PHOTON-INDUCED FORMATION OF MOLECULAR HYDROGEN FROM A NEUTRAL POLYCYCLIC AROMATIC HYDROCARBON: 9,10-DIHYDROANTHRACENE

Traditional cryogenic matrix isolation techniques were applied for trapping of DHA gas-phase molecules into solid Ar at 9–12K, deposited on an infrared transparent CsI cryostat window (Szczepanski et al. 1993; Espinoza et al. 2010). DHA purity of 97%+, anthracene purity of 99.9%+, both from Sigma-Aldrich, were used as supplied and Ar gas purity was 99.999%. After deposition of the DHA/Ar mixture, the matrix was subjected to 4–35 hr of irradiation time, using UV–visible photons from a 100 W medium pressure Hg lamp with energies of E ⩽ 5.5 eV and estimated spectral irradiance of 4.4 × 10¹⁴ photons cm⁻² nm⁻¹ s⁻¹ at 253.6 nm (at the matrix surface). Several long-wavelength pass filters (Veb Jena) were employed to establish the photon energy threshold for observing photofragment reactions in the DHA/Ar matrix. Infrared absorption spectra of the DHA/Ar matrix prior to and after photolysis were acquired using a Fourier transform infrared (FT-IR) absorption spectrometer (Magna 560 by NICOLET; and averaging of 1000 scans at 1 cm⁻¹ resolution).
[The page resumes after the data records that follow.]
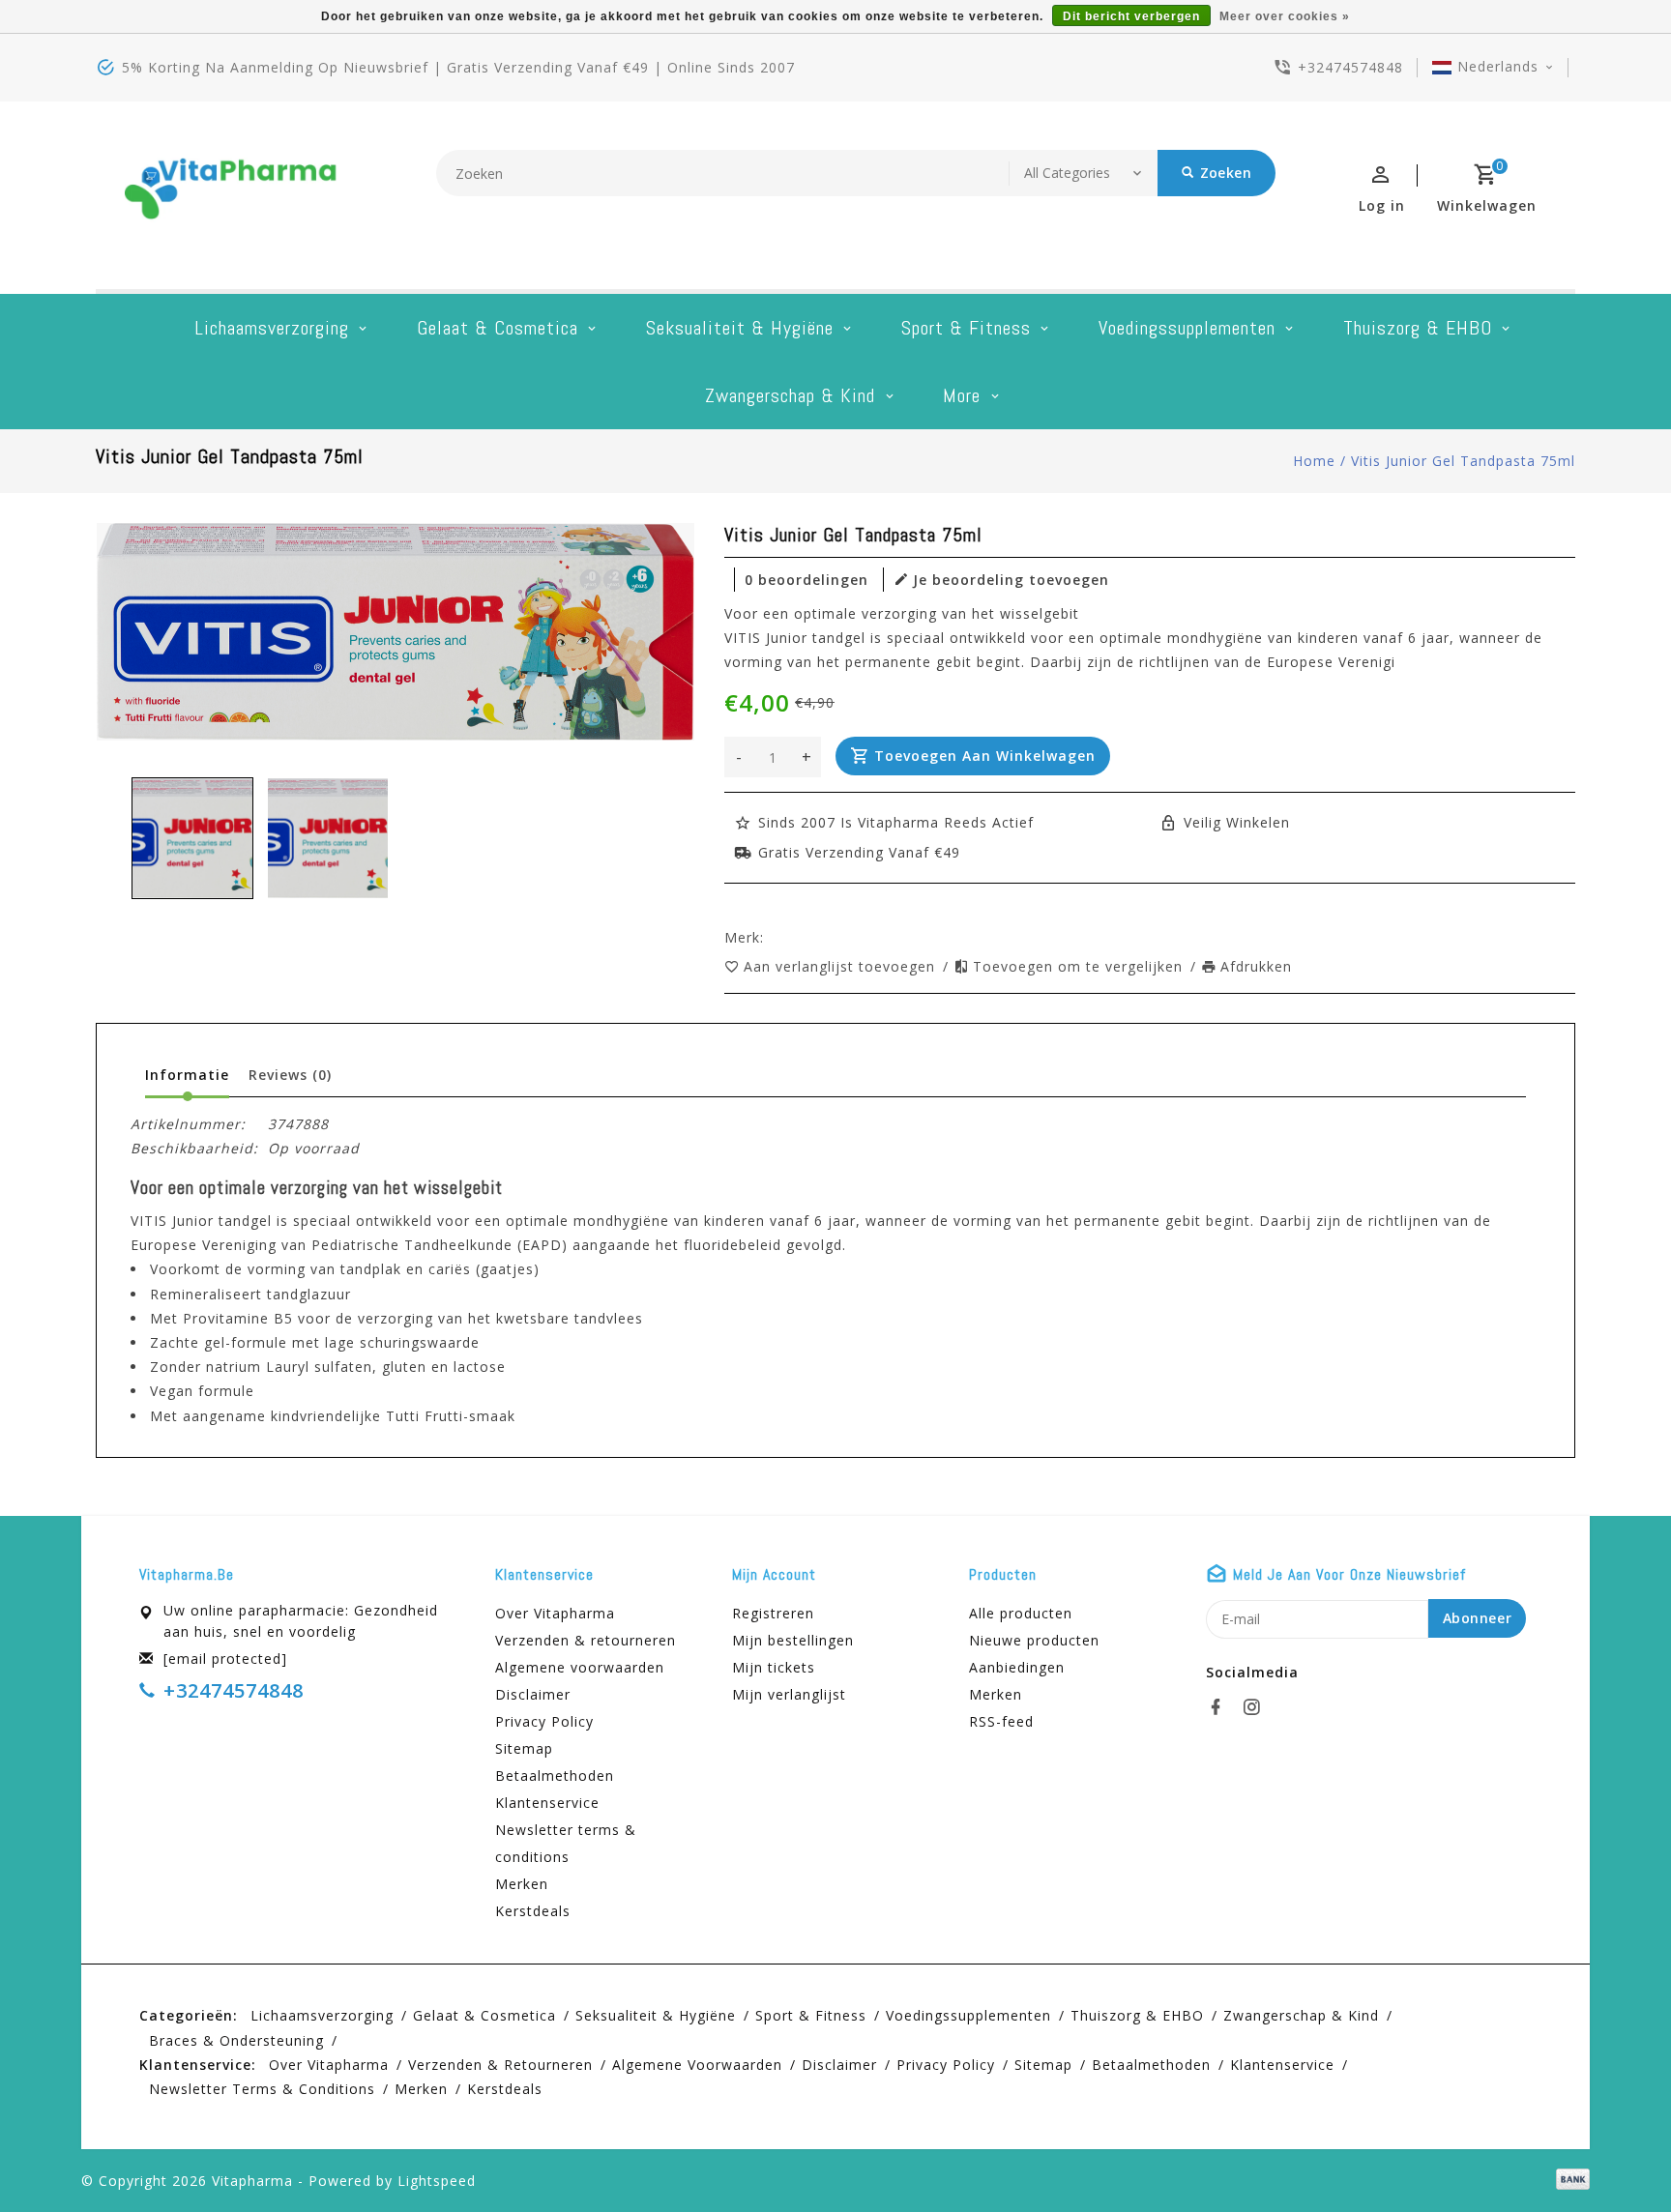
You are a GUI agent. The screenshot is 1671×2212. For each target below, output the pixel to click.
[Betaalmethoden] (1569, 2179)
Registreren (773, 1613)
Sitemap (524, 1748)
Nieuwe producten (1034, 1640)
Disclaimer (533, 1694)
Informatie (187, 1074)
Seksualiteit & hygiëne (740, 327)
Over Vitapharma (555, 1613)
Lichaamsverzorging (271, 327)
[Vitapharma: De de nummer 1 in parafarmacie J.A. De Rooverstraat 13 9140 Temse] (231, 195)
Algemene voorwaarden (579, 1667)
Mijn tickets (773, 1667)
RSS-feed (1001, 1721)
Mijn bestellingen (793, 1640)
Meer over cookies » (1284, 16)
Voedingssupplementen (1187, 327)
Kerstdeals (533, 1911)
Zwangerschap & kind (790, 395)
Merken (521, 1884)
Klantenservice (547, 1802)
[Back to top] (1613, 2154)
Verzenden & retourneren (585, 1640)
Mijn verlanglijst (789, 1694)
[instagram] (1257, 1707)
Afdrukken (1256, 966)
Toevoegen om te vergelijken (1080, 966)
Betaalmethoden (554, 1775)
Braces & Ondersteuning (236, 2040)
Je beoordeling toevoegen (1011, 579)
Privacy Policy (544, 1721)
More (962, 395)
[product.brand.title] (770, 937)
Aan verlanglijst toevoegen (842, 966)
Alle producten (1020, 1613)
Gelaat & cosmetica (497, 327)
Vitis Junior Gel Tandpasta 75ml (1463, 460)
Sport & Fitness (966, 327)
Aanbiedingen (1017, 1667)
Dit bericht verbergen (1131, 16)
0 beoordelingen (806, 579)
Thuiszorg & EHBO (1417, 327)
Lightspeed (436, 2180)
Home (1314, 460)
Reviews (290, 1074)
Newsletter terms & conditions (565, 1843)
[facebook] (1221, 1707)
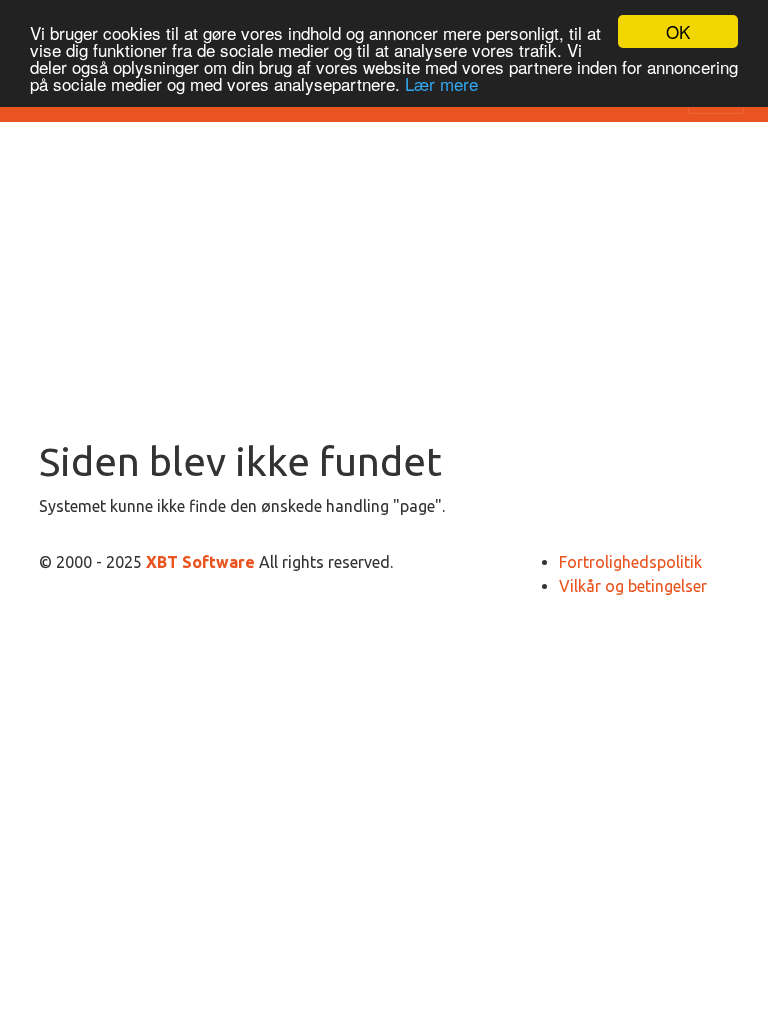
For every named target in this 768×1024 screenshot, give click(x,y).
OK (678, 31)
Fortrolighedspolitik (630, 562)
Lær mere (441, 83)
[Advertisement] (384, 288)
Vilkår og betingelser (633, 586)
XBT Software (202, 562)
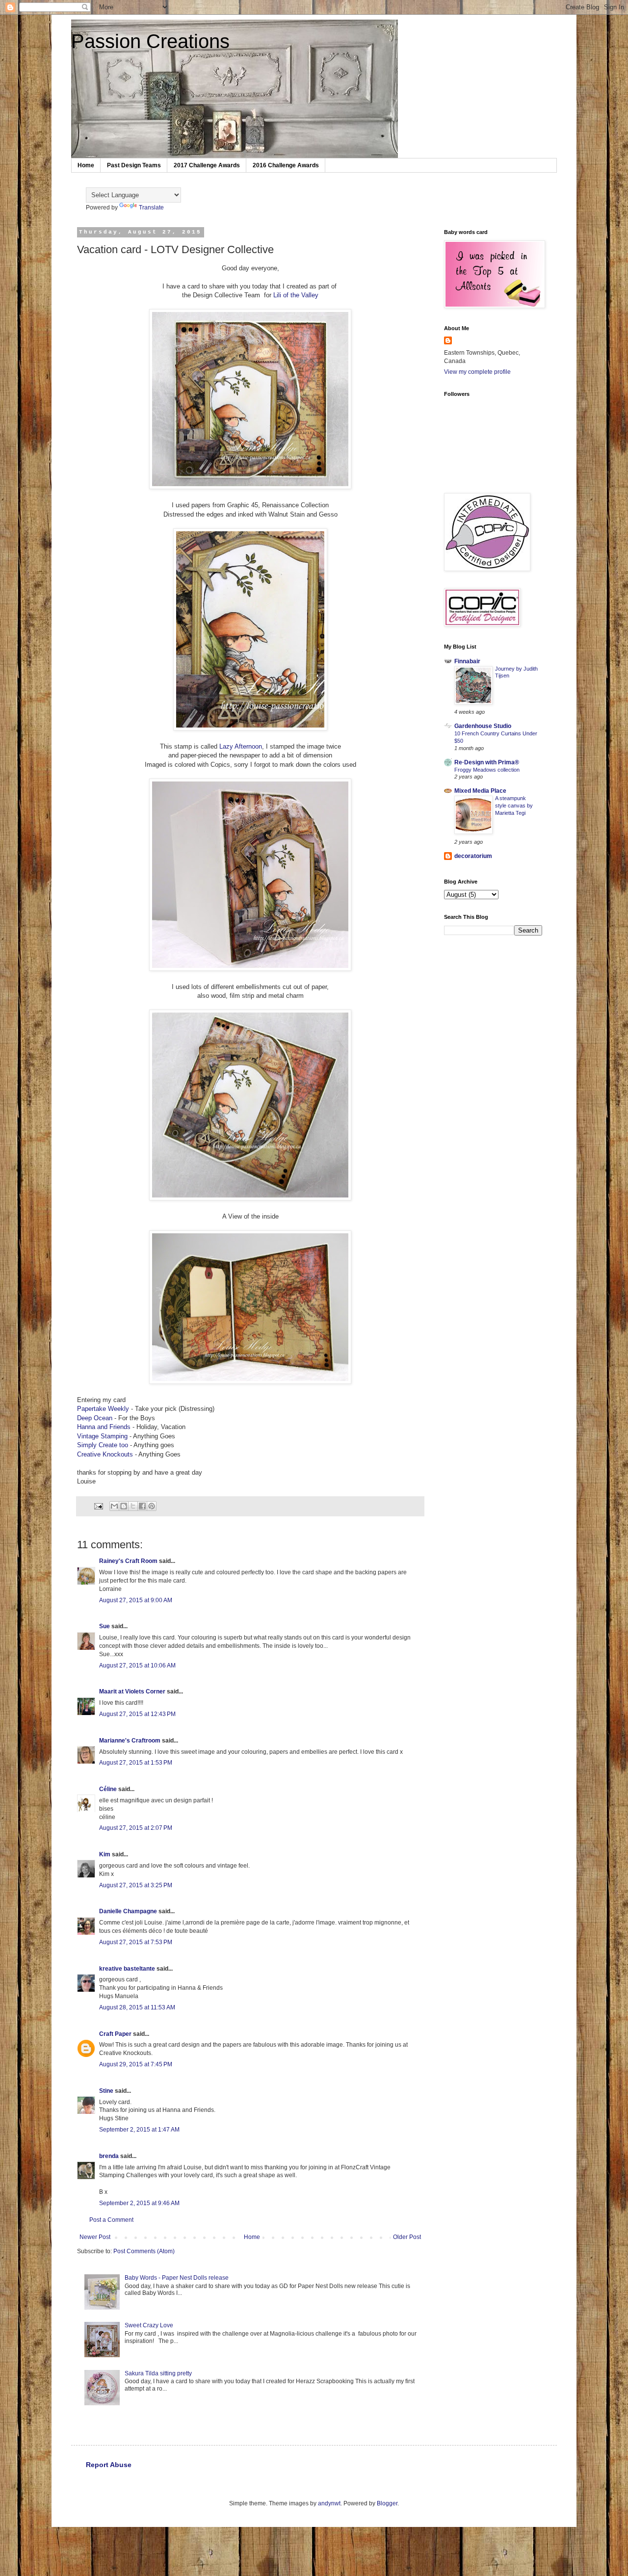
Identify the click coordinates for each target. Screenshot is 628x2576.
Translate (151, 207)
A residual gas analyzer (RGA, by Extorr, Inc.) was connected to the cryostat vacuum chamber pumped by a 1100 l s⁻¹ (for N₂) turbo molecular pump (by Osaka) to monitor the increase in partial pressure of H₂ during matrix annealing (up to 35 K). In this experiment the photon-induced reaction product H₂, which was stored in the photolyzed matrix during several hours of UV–visible irradiation, was extracted from the matrix upon annealing. While the background partial pressure of H₂ was 4 × 10⁻¹⁰ Torr, the additional H₂ partial pressure due to release from the matrix was found to be 2–5 × 10⁻¹⁰ Torr in the 16–34 K temperature range of the matrix.

Molecular equilibrium geometries and their associated vibrational harmonic mode frequencies for DHA and its fragments were calculated using density functional theory with the Gaussian 09 program package (Frisch et al. 2009). Becke's three-parameter hybrid functional, the non-local correction functional of Lee, Yang, and Parr (B3LYP), with a 6–31 G basis set and d and p polarization functions on heavy and hydrogen atoms, respectively, were employed. The harmonic vibrational frequencies in the mid-IR range were scaled by a factor of 0.9614 and for CH stretching modes by 0.955 to correct for anharmonicity effects and functional/basis set deficiencies (Jolibois et al. 2005).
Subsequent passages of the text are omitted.